Pierre François Oger, le notaire «royal a Angers résidant à St Georges» a été appelé en hâte par la châtelaine «haute et puissante dame Renée Anne Honorée de Choiseul, épouse de très haut et puissant seigneur Messire Antoine Joseph Philippe Walsh, comte de Serrant».
La formule est respectueuse, pleine de déférence et traditionnelle. Nous sommes encore sous l’Ancien Régime. Pourtant, une fracture vient de s’opérer.
Le notaire arrive, avec précipitation ; il n’est pas encore midi. Il trouve «dans la cour d’entrée beaucoup de monde armé de bâtons» et, poursuivant son chemin «une quantité de monde bien plus considérable qui…..faisait foule au devant de la porte d’entrée de manière qu’ils bouchaient absolument le passage» .
Actes notariaux rédigés lors des émeutes du 18 octobre 1789 à Serrant
Réussissant à pénétrer «après différentes tentatives» dans le château de Serrant, Pierre-François Oger trouve «dans un petit sallon» madame de Serrant, avec plusieurs personnes parmi lesquelles Ô Sullivan «prestre demeurant ordinairement au château».
Tout ce petit monde a peur, car «le tumulte de la menace augmente».
Le comte Antoine Walsh est absent. Dès le mois de juillet il a quitté le pays, pour l’Autriche. Il fait partie des premiers émigrés. La comtesse est donc seule responsable à faire face aux émeutiers. Elle a près d’elle un abbé Ô Sullivan, qui atteste de la présence irlandaise à Saint-Georges.
Si elle a demandé au notaire, c’est qu’elle veut dresser acte «du trouble que faisaient les particuliers qui sont dans les cours et …dresser quittance des sommes qu’ils exigeaient».
Car nous voilà bien au cœur du problème ! Cette foule bruyante, injurieuse, réclame le remboursement immédiat d’amendes, payées parfois longtemps avant, et qui ont été ressenties comme autant d’injustices, profondes et humiliantes.
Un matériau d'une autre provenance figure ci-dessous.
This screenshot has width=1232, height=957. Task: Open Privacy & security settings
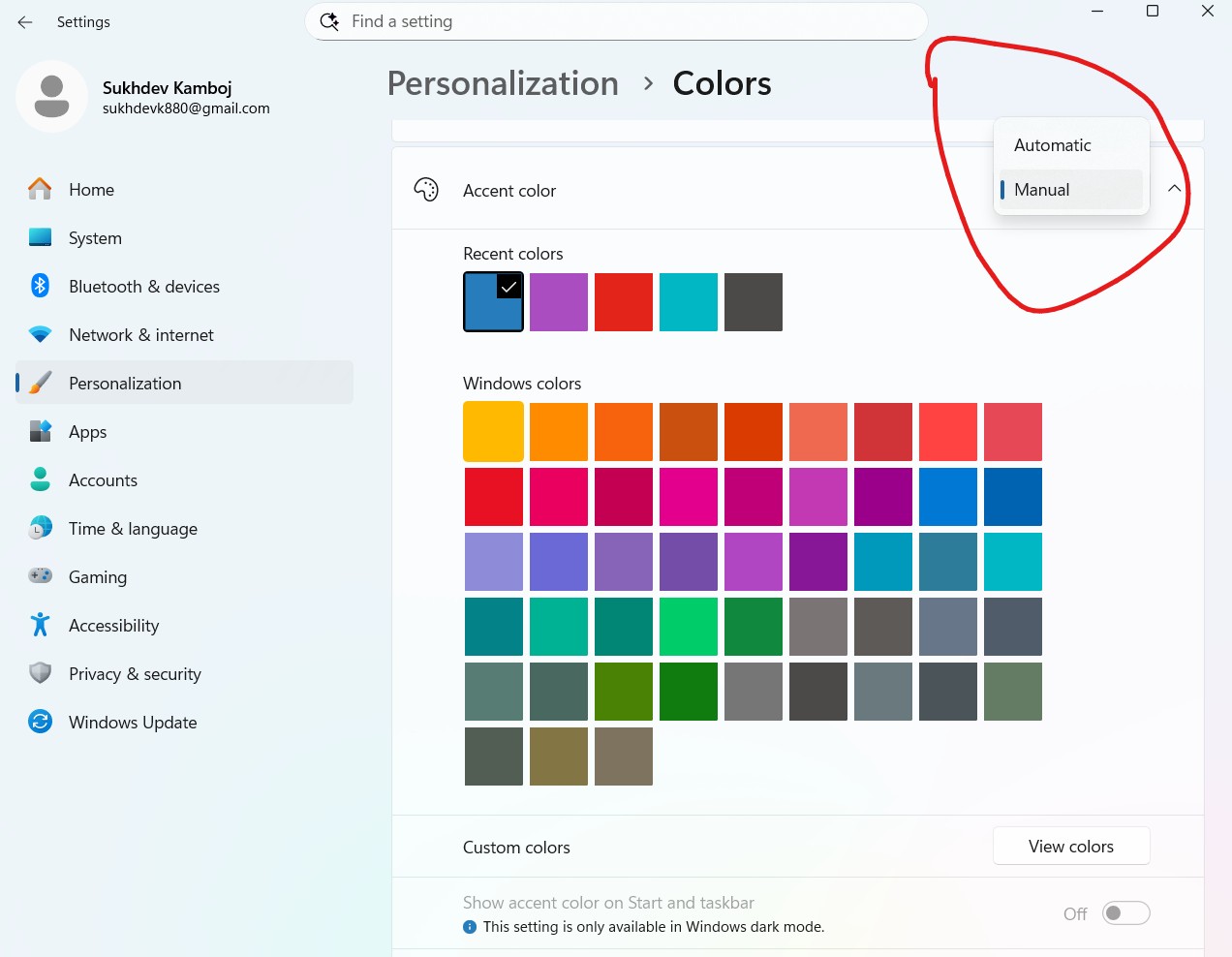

Alors «la dame de Serrant…effrayée…a dit au sieur assolivant de payer les particuliers pour éviter de plus grandes suites et malheurs»
A ce moment là, la comtesse s’éclipse et l’abbé Ô Sullivan reçoit chacun des plaignants pour le rembourser. Il verra ainsi défiler 28 personnes dans la journée.
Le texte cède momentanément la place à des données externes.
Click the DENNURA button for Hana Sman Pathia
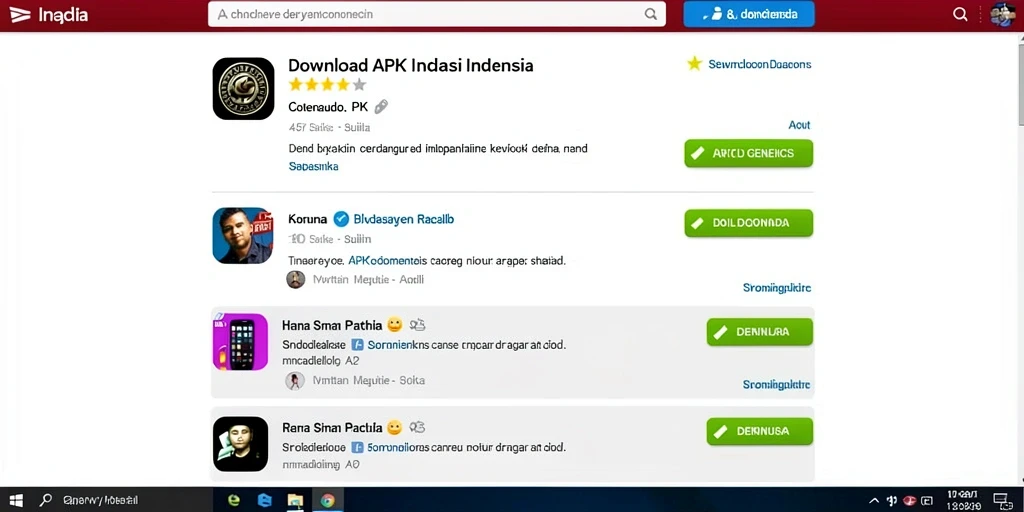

Ce sont les mêmes raisons qui reviennent de manière constante : pacage dans les bois, coupe d’herbe, de lande, chasse avec parfois, circonstance aggravante, un fusil, pose de collets, abattage d’un chêne… Le braconnage était monnaie courante alors que la chasse n’était autorisée que pour les seigneurs. L’un d’eux se plaint qu’on lui ait tué un chien et demande le paiement du dommage.
En tout, l’abbé Ô Sullivan rembourse plus de neuf cent quarante huit livres, une somme rondelette si l’on songe au prix du blé, (20 sols le boisseau soit une livre les 17 litres à peu près) qui a doublé en un an.
Nous savons que le dimanche suivant, d’autres payements s’effectueront.
Nous savons aussi que madame de Choiseul Serrant mourra en 1793.
Le château ne souffrira pas de la Révolution et le comte de Serrant rentrera d’exil en 1802, après avoir épousé Louise Rigaud de Vaudreuil.